I dont know if the first series is built like their other models but I went to the Vancouver boat show and was completely unimpressed with the Bene's. The cabinets seemed to be a thin veneer over press board. At least the interior colors were better than Hunter which also appeared to be lacking in quality. The smaller boats seemed to be the worst for quality as the Bene 45 and the Oceanis 50 didnt suffer from the same issues.


----------



## NewportNewbie (Jul 30, 2011)

Thx guys....I like the looks of the boat, but this is good info. I dont WANT to spend money and I LOVE the way the S30 sails...its a VERY easy boat to sail and is very rewarding. I feel at the price I got in it was a HUGE bargain. I do plan on getting a new set of sails...The wife dislikes the chop. I had the unfortunate experience of taking her out in some big chop. Waves came over the bow and hit her in the cockpit...all when she wanted a relaxing sail...lol...so he has it in her mind that the S30 is just too much like an old sports car...uncomfortable and bumpy...lol. I think its just a matter of her going out regularly in calm seas and she will be fine.


----------



## MarkSF (Feb 21, 2011)

Have you seen this calculator?

Sail Calculator Pro v3.53 - 2500+ boats

I put in Santana 30 and Beneteau First 30 and based on data alone, they are very similar in all except sail area.


----------



## SloopJonB (Jun 6, 2011)

NewportNewbie said:


> Thx guys....I like the looks of the boat, but this is good info. I dont WANT to spend money and I LOVE the way the S30 sails...its a VERY easy boat to sail and is very rewarding. I feel at the price I got in it was a HUGE bargain. I do plan on getting a new set of sails...The wife dislikes the chop. I had the unfortunate experience of taking her out in some big chop. Waves came over the bow and hit her in the cockpit...all when she wanted a relaxing sail...lol...so he has it in her mind that the S30 is just too much like an old sports car...uncomfortable and bumpy...lol. I think its just a matter of her going out regularly in calm seas and she will be fine.
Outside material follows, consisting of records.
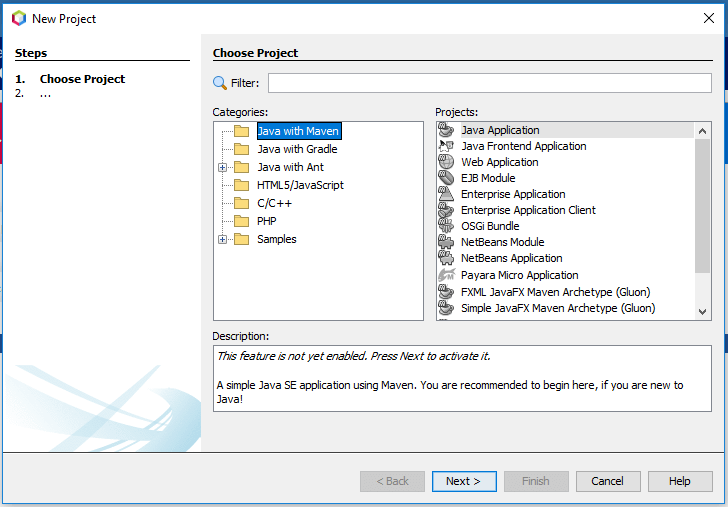Select the C/C++ category
The height and width of the screenshot is (507, 728).
click(273, 203)
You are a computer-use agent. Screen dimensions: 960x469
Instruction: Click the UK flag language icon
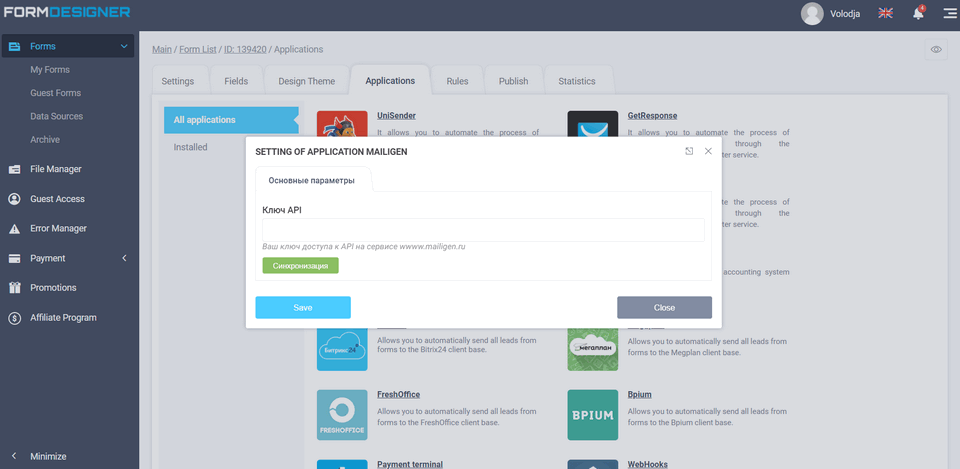885,13
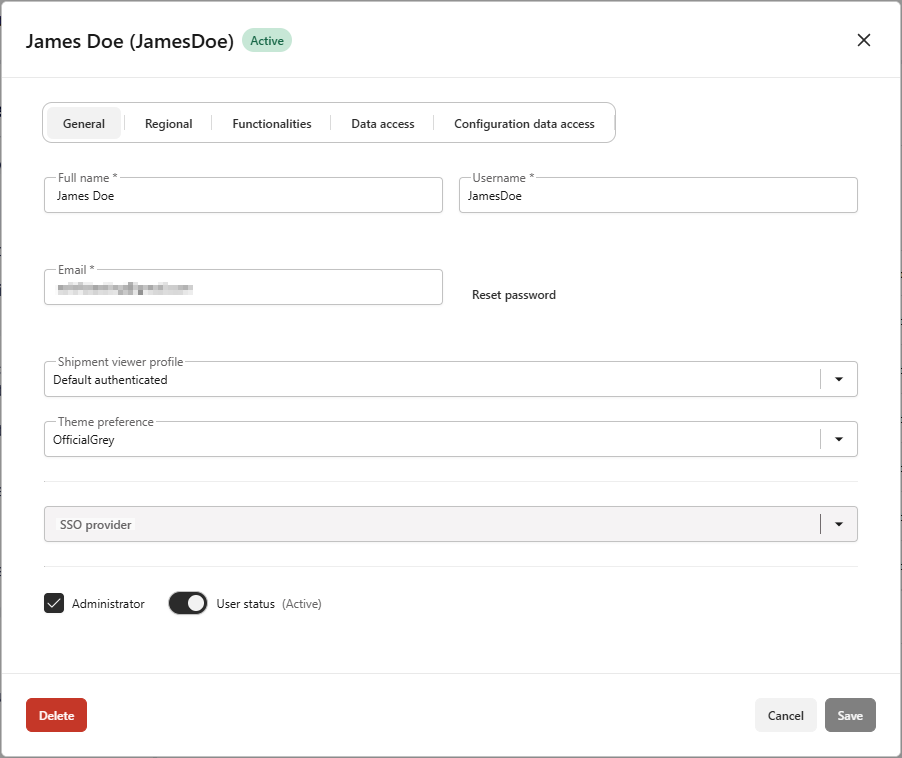Click into the Full name field
Viewport: 902px width, 758px height.
pyautogui.click(x=243, y=196)
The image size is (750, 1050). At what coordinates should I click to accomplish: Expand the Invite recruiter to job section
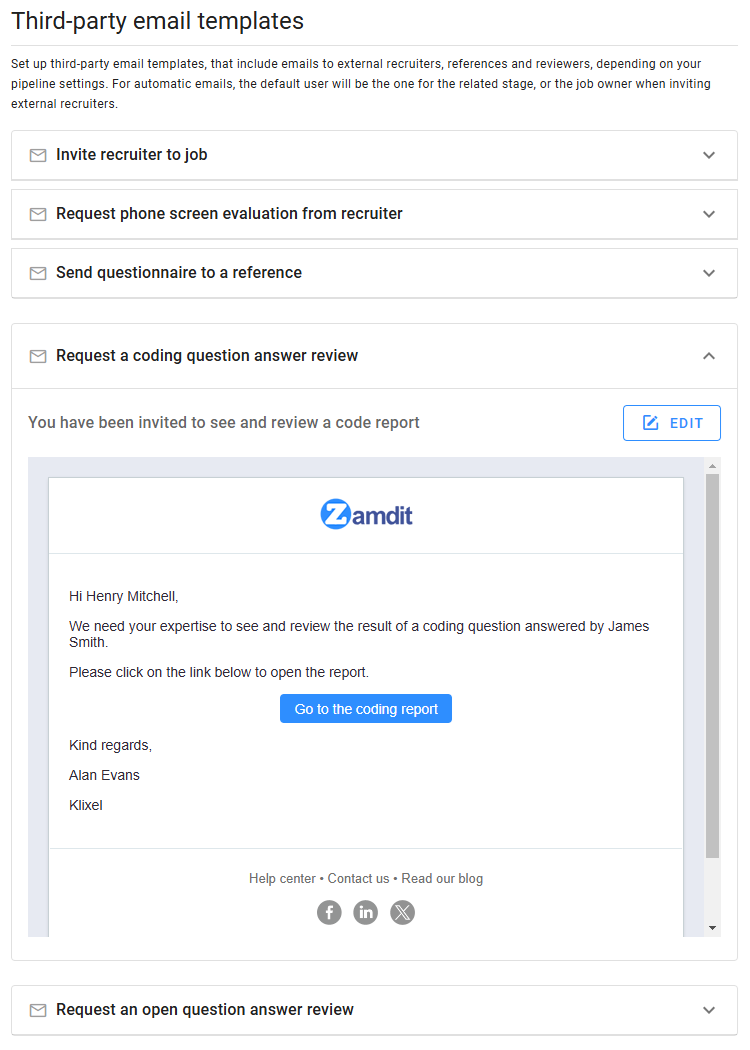pos(709,155)
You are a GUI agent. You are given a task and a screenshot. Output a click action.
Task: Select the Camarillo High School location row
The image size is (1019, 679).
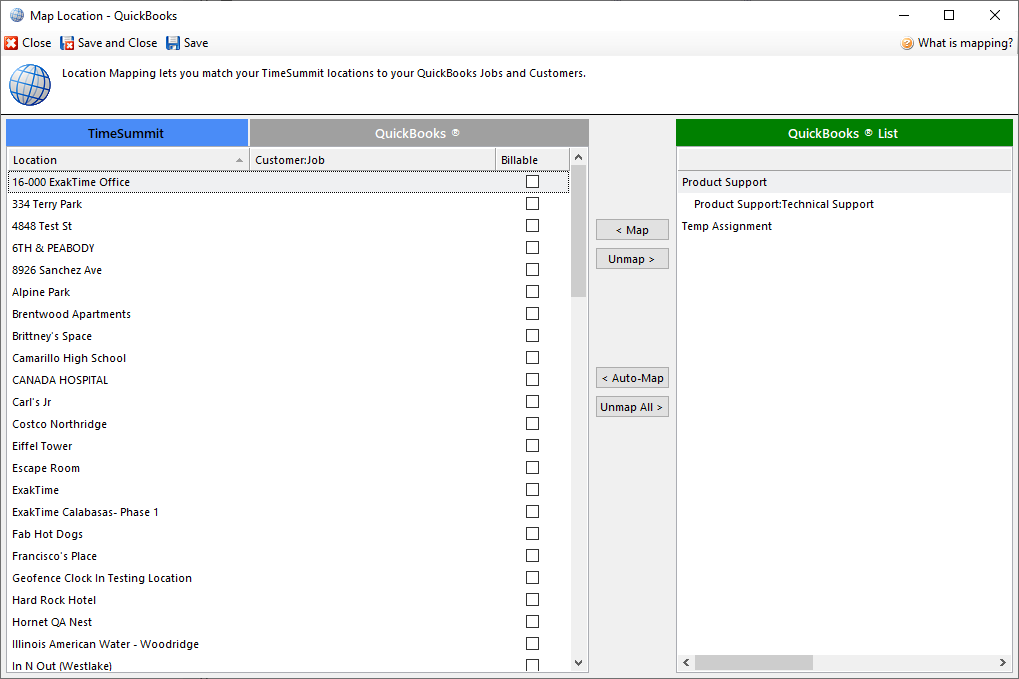pos(69,358)
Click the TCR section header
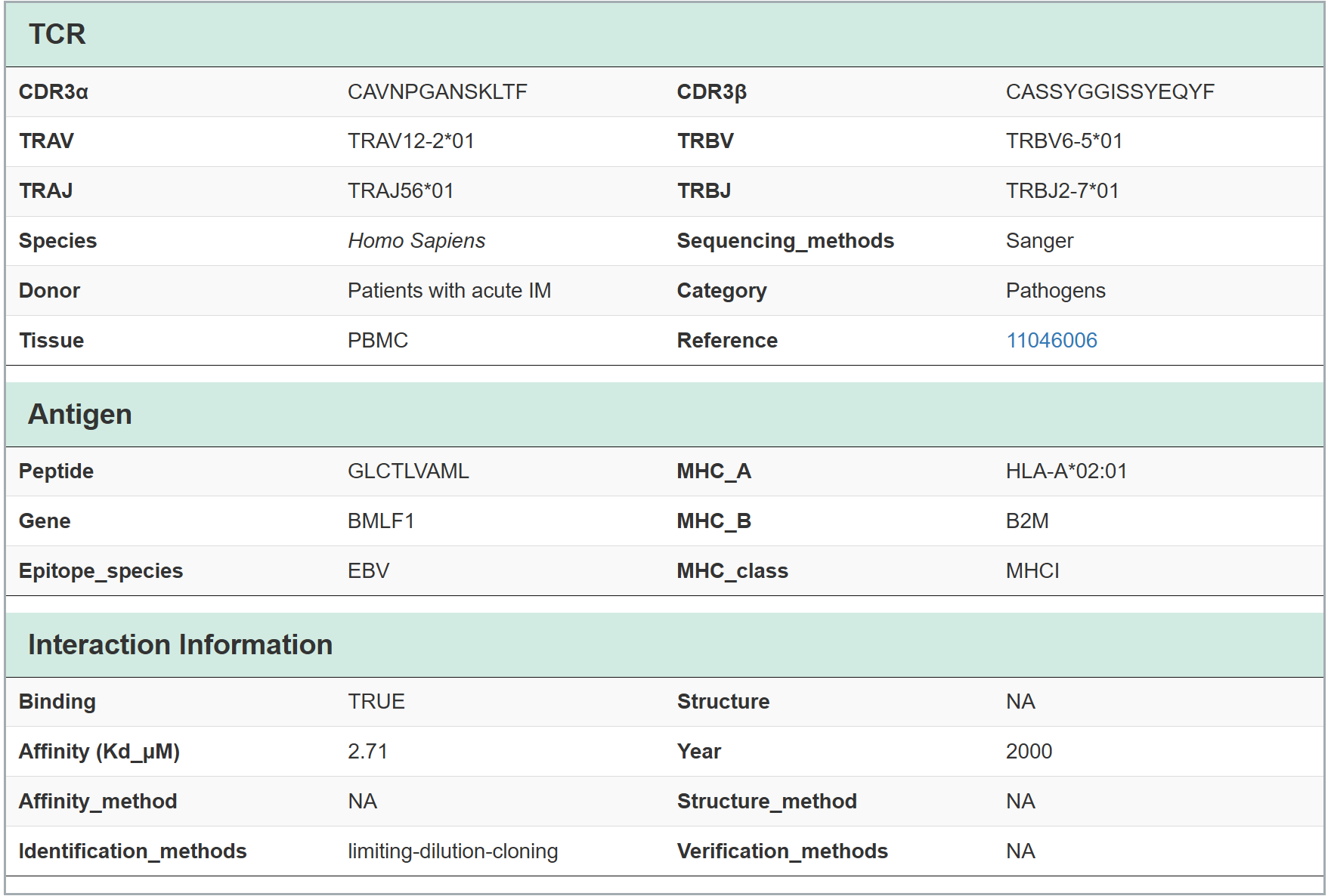 point(57,35)
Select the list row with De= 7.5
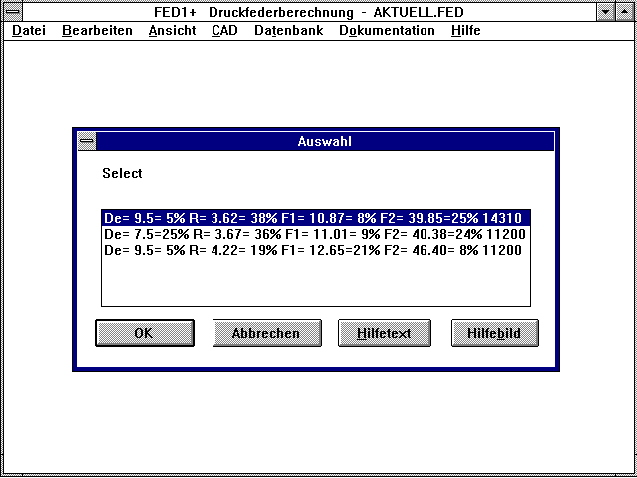Image resolution: width=637 pixels, height=478 pixels. 315,233
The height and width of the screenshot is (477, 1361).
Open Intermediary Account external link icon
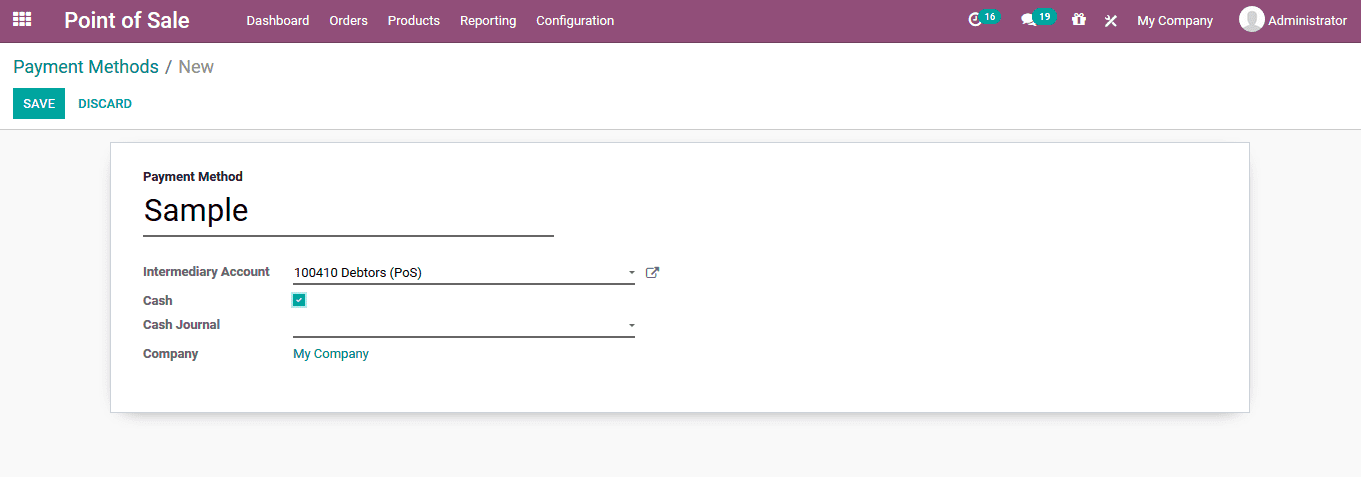coord(652,272)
Put a dodger on your Santana and sit her under it.  Your Santana is a better looking boat than the Bene IMHO but I imagine it has a considerably smaller interior. Wives generally have no ambitions to being salty hence they like big, homey interiors. You're talking a six figure difference in price as well.


----------



## nemier (Jul 9, 2005)

NewportNewbie said:


> Anyone have any firsthand experience on the new beneteau first 30? I am thinking of taking a look at the boat. I like the looks from the info on the Internet. I'd like to know more info on how it sails. I mostly singlehand so I'd like a very easy to handle boat yet something that's got good room and is reliable and durable.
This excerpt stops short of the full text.